# Thread: Finding total time coasting to shore?

1. ## Finding total time coasting to shore?

As a prank, your friends have kidnapped you in your sleep, and transported you out onto the ice covering a local pond. When you wake up you are 27.0 m from the nearest shore. The ice is so slippery (i.e. frictionless) that you cannot seem to get yourself moving. You realize that you can use Newton's third law to your advantage, and choose to throw the heaviest thing you have, one boot, in order to get yourself moving. Take your weight to be 565 N.

If you throw your 1.23-kg boot with an average force of 386 N, and the throw takes 0.640 s (the time interval over which you apply the force), what is the magnitude of the force that the boot exerts on you? (Assume constant acceleration.)
to this I got 386

However, I'm having a hard time finding this answer: How long does it take you to reach shore, including the short time in which you were throwing the boot?

I tried saying that total time = time throwing + time coasting
and I used the equation distance to shore=0.5a(t^2) + at(throw)t(coast)
the answer I got was 0.8256, but it is the wrong answer. Any help?

2. Originally Posted by horan6
As a prank, your friends have kidnapped you in your sleep, and transported you out onto the ice covering a local pond. When you wake up you are 27.0 m from the nearest shore. The ice is so slippery (i.e. frictionless) that you cannot seem to get yourself moving. You realize that you can use Newton's third law to your advantage, and choose to throw the heaviest thing you have, one boot, in order to get yourself moving. Take your weight to be 565 N.

If you throw your 1.23-kg boot with an average force of 386 N, and the throw takes 0.640 s (the time interval over which you apply the force), what is the magnitude of the force that the boot exerts on you? (Assume constant acceleration.)
to this I got 386

However, I'm having a hard time finding this answer: How long does it take you to reach shore, including the short time in which you were throwing the boot?

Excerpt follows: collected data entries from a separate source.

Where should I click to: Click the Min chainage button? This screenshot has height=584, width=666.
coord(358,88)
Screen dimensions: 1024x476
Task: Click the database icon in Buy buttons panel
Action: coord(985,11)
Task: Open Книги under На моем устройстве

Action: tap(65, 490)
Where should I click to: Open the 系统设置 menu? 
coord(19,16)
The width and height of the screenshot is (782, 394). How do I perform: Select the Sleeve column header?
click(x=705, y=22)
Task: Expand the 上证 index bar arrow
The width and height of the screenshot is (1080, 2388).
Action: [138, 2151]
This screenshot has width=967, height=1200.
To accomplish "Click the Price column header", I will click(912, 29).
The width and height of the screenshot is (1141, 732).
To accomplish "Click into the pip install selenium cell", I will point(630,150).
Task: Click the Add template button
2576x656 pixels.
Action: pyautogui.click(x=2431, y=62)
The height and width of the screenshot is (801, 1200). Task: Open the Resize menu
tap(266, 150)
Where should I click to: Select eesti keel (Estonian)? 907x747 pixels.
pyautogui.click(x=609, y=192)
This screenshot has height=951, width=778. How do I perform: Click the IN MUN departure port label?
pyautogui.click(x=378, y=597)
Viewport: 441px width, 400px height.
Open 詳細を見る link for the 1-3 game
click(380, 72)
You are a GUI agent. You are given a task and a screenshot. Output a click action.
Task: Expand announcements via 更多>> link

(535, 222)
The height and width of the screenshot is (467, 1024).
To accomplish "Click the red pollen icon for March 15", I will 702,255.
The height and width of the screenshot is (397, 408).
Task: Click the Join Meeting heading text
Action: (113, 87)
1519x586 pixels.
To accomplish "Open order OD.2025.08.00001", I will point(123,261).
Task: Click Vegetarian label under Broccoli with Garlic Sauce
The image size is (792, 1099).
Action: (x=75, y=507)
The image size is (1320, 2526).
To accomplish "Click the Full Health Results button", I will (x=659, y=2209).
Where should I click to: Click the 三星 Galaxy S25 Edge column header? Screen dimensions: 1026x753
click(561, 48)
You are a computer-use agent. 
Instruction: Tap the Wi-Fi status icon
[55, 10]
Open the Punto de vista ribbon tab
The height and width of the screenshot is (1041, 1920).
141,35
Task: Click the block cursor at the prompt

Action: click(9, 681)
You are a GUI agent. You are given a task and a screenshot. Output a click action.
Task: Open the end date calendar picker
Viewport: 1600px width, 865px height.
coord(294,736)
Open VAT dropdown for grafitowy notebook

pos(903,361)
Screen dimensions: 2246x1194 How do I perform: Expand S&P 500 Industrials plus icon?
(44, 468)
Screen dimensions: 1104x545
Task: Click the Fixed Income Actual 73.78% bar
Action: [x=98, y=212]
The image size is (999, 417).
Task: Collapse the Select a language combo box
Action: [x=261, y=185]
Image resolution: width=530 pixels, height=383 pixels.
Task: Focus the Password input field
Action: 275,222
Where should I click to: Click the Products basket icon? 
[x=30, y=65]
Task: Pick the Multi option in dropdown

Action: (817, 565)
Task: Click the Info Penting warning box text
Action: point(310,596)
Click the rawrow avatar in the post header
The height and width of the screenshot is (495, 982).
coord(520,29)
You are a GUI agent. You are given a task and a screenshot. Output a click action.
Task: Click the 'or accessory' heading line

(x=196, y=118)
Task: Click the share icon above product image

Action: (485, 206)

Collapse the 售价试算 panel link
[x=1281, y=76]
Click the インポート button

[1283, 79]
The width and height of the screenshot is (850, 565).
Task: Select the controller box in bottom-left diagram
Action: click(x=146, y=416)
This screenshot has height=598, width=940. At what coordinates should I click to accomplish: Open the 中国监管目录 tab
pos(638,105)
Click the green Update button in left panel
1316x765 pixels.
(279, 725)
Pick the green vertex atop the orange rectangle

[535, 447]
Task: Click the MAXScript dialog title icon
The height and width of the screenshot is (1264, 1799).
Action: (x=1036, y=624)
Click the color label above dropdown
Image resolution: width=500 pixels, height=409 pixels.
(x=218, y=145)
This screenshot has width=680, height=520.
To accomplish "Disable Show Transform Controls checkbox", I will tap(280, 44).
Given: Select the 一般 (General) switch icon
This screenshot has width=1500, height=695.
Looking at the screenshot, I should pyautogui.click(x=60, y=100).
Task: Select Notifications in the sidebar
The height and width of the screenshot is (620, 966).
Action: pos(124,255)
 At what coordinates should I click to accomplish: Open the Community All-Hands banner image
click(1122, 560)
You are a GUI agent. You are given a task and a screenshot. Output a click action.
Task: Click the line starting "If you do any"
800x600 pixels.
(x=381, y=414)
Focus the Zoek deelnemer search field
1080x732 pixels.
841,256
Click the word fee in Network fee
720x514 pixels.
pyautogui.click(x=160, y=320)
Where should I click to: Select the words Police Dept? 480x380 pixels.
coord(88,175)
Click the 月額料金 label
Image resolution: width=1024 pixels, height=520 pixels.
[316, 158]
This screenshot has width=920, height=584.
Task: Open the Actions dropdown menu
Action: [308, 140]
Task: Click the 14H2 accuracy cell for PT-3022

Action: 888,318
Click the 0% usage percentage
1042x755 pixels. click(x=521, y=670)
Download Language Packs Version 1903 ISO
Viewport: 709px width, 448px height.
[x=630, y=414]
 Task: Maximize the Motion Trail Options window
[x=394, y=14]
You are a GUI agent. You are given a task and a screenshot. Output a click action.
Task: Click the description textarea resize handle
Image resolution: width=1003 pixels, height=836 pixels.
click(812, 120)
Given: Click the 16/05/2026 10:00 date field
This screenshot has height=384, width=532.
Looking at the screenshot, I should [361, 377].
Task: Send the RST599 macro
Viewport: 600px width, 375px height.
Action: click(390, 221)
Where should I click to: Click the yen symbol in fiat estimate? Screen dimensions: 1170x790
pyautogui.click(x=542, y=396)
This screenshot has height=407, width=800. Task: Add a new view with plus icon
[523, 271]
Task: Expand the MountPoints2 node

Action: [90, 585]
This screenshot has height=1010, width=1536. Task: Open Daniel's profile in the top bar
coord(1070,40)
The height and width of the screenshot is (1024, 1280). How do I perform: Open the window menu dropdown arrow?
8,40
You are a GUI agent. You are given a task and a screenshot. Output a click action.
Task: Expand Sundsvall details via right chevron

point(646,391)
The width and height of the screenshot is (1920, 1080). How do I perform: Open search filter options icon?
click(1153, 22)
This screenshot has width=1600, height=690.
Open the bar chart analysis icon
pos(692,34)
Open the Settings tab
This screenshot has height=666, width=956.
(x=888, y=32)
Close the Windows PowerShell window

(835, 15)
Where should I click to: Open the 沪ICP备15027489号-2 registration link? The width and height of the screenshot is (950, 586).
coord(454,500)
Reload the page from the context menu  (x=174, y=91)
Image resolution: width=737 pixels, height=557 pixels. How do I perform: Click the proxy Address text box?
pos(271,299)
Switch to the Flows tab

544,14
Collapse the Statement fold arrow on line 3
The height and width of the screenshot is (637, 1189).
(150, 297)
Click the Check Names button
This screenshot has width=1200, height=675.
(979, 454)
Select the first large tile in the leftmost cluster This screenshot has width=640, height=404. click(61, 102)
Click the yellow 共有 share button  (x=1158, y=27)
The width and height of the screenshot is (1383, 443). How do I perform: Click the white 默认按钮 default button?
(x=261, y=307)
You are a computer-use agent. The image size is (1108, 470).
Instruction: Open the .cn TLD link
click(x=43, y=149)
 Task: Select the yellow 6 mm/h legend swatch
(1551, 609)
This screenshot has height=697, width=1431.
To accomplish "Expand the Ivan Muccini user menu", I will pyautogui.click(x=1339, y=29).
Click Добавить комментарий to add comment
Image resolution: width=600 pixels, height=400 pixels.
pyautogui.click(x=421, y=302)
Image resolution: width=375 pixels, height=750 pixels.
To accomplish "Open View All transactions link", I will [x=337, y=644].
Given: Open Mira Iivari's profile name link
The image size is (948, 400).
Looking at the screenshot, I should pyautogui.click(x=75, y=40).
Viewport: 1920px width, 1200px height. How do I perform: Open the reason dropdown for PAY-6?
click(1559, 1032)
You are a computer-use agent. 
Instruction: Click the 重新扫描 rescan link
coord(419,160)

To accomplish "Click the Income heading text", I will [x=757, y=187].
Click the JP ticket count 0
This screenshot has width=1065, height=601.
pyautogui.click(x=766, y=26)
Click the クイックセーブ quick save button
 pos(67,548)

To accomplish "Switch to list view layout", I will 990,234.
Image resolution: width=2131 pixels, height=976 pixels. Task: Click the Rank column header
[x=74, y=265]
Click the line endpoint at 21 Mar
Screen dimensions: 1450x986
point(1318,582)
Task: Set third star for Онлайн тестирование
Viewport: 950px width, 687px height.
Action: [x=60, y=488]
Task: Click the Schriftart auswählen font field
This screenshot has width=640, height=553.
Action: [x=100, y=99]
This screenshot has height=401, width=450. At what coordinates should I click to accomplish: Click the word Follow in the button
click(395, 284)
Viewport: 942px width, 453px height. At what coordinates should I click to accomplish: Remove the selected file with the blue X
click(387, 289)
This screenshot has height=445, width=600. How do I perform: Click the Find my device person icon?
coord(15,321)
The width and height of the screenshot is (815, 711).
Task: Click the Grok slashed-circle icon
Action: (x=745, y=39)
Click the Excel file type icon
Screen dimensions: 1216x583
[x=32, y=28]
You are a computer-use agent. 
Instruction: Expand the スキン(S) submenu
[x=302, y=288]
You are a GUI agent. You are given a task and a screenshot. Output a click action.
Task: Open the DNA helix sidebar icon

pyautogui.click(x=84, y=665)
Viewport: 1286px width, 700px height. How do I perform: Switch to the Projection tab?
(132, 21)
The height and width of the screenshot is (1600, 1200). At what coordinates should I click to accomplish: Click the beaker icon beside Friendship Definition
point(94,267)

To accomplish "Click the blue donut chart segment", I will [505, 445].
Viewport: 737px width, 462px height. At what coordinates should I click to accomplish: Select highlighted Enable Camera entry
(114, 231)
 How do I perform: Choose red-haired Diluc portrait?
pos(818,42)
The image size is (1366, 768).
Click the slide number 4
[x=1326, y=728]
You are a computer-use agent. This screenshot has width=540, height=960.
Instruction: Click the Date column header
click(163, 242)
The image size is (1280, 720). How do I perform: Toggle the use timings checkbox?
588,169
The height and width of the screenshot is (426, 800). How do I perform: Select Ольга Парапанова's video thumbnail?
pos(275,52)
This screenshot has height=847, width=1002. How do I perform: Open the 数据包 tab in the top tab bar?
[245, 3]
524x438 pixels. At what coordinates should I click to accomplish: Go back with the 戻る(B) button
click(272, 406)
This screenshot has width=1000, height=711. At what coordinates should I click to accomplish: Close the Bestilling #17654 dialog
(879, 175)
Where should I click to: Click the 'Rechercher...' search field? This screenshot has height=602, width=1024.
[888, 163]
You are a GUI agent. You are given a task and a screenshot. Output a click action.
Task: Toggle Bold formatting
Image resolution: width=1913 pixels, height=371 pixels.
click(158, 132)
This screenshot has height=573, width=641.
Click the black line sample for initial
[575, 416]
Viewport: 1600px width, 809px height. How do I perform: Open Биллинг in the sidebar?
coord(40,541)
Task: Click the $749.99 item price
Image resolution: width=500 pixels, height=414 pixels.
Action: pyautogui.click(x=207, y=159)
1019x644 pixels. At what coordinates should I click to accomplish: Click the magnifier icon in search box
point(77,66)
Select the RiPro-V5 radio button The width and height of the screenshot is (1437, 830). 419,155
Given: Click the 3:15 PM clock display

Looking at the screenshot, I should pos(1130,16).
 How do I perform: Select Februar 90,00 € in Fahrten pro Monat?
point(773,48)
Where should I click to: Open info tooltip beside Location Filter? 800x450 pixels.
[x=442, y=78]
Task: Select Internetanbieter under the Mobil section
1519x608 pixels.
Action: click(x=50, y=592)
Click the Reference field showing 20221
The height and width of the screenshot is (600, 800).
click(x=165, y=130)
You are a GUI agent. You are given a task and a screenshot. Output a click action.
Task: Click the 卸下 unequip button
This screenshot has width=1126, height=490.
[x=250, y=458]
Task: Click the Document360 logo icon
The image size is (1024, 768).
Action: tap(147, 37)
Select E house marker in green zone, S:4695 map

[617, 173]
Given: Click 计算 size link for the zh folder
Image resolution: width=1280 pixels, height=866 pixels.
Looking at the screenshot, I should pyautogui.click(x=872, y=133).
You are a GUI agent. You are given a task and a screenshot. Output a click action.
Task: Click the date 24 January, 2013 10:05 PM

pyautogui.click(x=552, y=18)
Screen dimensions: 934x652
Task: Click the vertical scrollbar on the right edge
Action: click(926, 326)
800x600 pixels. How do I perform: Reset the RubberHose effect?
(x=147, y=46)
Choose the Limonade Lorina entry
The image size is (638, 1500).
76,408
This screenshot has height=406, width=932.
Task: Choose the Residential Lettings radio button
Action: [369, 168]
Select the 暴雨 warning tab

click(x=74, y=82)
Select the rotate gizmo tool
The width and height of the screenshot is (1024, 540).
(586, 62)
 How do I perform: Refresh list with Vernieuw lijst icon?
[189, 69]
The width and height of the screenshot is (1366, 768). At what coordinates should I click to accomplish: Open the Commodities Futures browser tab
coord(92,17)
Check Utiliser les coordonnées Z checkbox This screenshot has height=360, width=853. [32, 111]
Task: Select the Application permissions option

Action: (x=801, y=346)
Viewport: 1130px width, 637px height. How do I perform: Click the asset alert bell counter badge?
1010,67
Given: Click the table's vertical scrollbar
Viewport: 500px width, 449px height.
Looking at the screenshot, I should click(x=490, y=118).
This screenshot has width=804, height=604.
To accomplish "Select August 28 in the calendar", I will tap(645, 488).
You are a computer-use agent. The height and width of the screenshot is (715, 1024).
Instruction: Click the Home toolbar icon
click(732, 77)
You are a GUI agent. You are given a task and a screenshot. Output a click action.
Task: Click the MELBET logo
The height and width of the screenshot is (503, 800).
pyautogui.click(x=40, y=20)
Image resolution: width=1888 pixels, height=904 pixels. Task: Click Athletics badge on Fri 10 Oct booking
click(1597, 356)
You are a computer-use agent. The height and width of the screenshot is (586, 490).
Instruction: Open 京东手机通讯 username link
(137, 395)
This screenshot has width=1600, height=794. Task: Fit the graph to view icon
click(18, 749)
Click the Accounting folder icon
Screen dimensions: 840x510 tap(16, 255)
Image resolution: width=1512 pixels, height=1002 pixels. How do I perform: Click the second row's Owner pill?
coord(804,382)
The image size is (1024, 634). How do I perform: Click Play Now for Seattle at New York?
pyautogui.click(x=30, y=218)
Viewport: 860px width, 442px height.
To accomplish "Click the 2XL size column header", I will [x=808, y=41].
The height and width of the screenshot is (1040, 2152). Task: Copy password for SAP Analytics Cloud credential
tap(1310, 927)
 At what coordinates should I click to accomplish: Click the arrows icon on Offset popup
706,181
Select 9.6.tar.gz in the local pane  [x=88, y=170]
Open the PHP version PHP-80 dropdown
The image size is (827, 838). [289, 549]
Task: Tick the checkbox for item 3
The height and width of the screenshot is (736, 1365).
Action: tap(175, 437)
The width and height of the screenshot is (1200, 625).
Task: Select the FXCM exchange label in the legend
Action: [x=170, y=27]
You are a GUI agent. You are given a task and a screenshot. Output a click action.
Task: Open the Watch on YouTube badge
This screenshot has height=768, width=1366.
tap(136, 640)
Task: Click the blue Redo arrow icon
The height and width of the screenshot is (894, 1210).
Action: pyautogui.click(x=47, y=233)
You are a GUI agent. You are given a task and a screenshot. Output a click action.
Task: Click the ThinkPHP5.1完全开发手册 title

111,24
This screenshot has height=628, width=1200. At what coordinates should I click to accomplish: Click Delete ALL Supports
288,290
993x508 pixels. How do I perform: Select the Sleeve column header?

I tried saying that total time = time throwing + time coasting
and I used the equation distance to shore=0.5a(t^2) + at(throw)t(coast)
the answer I got was 0.8256, but it is the wrong answer. Any help?
$M = \frac{565}{g}$

$F \Delta t = M \Delta v$

$\frac{F \Delta t}{M} = v_f - v_0$

since $v_0 = 0$ ...

$\frac{386(0.64)}{M} = v_f
$

acceleration during the impulse period ... $a = \frac{v_f-v_0}{\Delta t}$

$t_{total} = 0.64 + \frac{27 - \frac{1}{2}a(0.64)^2}{v_f}$